Sunday, December 27, 2009

BILL THOMAS TARGETS MELTDOWN


Bill Thomas isn’t out to get anyone. Rather Bakersfield’s tough, smart and powerful former Republican congressman is on a crusade to get the truth.

Thomas is vice-chairman of the 10-member Financial Crisis Inquiry Commission, created by Congress and President Obama to explain how the nation’s financial institutions ended up in today’s mess.

The bipartisan commission is headed by Democrat Phil Angelides, California’s former treasurer. But leadership and administrative duties are shared by both men. As the commission shifts into “high gear” next month, with the first of eight public hearings scheduled and teams of investigators swarming over Wall Street financial records, Thomas and Angelides are presenting a firm, unified front.

Innovative and complex Wall Street financial schemes brought the nation’s and world’s banks to the verge of collapse, and plunged the economy into the deepest recession since the Great Depression. People are losing their homes, businesses and jobs. Billions upon billions of tax dollars have been spent to shore up banks that are “too big to fail.”

The commission’s job is to explain how that happened, and to create a repository of information that can be used by the president, Congress and others to help fix problems and keep them from happening again.

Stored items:
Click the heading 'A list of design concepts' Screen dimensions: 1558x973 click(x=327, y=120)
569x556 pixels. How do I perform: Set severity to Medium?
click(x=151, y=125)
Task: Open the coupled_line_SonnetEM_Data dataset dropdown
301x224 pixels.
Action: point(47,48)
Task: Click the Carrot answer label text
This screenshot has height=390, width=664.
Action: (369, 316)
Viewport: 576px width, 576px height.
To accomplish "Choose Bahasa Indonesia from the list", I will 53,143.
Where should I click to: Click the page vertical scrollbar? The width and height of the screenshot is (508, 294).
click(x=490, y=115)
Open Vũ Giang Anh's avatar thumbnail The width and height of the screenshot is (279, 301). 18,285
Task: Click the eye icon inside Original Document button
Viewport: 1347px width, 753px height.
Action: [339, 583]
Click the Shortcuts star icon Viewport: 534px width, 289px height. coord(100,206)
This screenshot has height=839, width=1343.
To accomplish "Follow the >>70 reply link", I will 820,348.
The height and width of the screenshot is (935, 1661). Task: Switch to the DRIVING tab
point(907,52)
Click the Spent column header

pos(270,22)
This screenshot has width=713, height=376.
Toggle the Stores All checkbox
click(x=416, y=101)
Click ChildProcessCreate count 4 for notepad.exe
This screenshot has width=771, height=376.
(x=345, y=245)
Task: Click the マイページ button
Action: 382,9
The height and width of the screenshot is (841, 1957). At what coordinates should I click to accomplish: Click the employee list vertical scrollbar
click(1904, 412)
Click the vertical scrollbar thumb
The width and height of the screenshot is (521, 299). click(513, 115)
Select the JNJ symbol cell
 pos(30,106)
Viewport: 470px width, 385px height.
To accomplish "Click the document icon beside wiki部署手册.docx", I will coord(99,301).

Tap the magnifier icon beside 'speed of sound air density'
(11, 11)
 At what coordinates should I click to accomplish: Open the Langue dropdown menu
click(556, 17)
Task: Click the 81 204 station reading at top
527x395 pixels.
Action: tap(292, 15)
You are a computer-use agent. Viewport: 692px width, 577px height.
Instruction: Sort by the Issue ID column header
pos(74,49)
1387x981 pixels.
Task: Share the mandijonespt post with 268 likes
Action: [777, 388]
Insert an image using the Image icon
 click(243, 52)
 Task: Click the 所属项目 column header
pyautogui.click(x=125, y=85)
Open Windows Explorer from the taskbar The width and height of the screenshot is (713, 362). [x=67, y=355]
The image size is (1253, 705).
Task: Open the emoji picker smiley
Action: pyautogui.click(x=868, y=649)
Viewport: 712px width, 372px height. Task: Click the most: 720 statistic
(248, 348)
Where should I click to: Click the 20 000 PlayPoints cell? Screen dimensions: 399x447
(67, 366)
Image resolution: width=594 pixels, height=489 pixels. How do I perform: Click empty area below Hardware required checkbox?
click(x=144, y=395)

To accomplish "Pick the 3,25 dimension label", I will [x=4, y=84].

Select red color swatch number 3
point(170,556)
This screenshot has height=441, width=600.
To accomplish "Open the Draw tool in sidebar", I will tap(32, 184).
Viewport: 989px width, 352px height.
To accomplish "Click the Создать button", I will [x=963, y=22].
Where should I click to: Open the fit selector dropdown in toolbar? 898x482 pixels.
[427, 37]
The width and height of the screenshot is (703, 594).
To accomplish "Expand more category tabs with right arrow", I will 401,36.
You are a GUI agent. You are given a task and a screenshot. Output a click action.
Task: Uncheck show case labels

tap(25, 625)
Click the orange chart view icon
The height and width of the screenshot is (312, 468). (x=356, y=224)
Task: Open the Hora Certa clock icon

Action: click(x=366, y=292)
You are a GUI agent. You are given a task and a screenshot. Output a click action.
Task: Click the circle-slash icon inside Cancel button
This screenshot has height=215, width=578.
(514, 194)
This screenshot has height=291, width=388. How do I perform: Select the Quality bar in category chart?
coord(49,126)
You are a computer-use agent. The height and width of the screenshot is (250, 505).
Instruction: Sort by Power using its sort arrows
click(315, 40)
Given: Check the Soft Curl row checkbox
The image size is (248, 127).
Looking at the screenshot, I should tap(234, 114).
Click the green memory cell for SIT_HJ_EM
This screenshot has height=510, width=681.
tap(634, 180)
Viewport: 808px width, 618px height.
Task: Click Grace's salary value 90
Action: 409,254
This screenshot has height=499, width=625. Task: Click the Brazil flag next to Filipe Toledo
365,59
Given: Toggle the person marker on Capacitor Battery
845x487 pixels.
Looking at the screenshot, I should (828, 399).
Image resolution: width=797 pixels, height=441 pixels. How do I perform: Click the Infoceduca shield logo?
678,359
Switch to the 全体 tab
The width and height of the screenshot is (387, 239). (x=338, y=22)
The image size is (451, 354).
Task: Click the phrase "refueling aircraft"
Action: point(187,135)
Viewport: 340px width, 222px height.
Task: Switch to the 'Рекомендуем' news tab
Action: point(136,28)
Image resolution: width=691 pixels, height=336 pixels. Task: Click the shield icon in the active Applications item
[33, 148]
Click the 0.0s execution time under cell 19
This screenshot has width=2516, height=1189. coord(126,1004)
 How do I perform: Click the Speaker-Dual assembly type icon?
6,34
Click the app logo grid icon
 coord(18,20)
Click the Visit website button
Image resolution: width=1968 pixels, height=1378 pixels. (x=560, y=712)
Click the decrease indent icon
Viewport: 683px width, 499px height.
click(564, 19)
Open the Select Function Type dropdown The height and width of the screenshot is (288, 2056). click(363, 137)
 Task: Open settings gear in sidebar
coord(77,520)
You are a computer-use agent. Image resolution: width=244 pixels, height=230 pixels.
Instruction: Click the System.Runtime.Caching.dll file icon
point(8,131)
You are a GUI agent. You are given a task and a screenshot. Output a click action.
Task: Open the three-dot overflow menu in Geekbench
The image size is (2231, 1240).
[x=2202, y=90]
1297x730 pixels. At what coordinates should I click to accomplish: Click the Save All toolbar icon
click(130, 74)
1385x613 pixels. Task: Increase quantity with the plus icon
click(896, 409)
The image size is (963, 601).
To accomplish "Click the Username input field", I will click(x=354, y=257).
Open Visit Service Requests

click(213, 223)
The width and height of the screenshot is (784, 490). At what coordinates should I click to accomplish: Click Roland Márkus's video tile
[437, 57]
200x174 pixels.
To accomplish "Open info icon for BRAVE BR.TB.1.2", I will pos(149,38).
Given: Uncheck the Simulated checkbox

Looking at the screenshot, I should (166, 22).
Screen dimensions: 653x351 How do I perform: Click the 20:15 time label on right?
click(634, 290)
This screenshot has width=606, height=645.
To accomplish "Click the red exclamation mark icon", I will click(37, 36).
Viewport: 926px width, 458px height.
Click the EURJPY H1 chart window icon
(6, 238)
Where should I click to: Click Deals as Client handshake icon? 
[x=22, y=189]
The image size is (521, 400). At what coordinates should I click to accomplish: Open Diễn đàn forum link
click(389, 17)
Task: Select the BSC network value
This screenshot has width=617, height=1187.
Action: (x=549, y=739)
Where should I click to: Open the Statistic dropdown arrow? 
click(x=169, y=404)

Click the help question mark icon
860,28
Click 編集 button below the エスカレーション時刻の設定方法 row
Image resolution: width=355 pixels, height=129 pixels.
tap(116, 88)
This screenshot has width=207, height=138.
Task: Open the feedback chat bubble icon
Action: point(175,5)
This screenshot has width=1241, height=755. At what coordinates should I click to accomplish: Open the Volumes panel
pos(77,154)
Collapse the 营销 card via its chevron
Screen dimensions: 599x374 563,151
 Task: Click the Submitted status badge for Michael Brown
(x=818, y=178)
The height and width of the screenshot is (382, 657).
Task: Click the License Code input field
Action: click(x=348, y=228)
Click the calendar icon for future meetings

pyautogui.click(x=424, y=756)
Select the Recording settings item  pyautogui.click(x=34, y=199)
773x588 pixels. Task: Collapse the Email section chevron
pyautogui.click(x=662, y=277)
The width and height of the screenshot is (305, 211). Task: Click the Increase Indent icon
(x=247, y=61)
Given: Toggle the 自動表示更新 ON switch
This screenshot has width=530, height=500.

> **INSTRUCTION 1**
In the piece about Bill Thomas, transcribe the passage starting with "Thomas is vice-chairman" and going on through "firm, unified front.".
> **INSTRUCTION 2**
Translate this sentence from the piece about Bill Thomas into French: "The bipartisan commission is headed by Democrat Phil Angelides, California’s former treasurer."

> **EXERCISE OUTPUT 1**
Thomas is vice-chairman of the 10-member Financial Crisis Inquiry Commission, created by Congress and President Obama to explain how the nation’s financial institutions ended up in today’s mess.

The bipartisan commission is headed by Democrat Phil Angelides, California’s former treasurer. But leadership and administrative duties are shared by both men. As the commission shifts into “high gear” next month, with the first of eight public hearings scheduled and teams of investigators swarming over Wall Street financial records, Thomas and Angelides are presenting a firm, unified front.

> **EXERCISE OUTPUT 2**
La commission bipartite est présidée par le démocrate Phil Angelides, ancien trésorier de la Californie.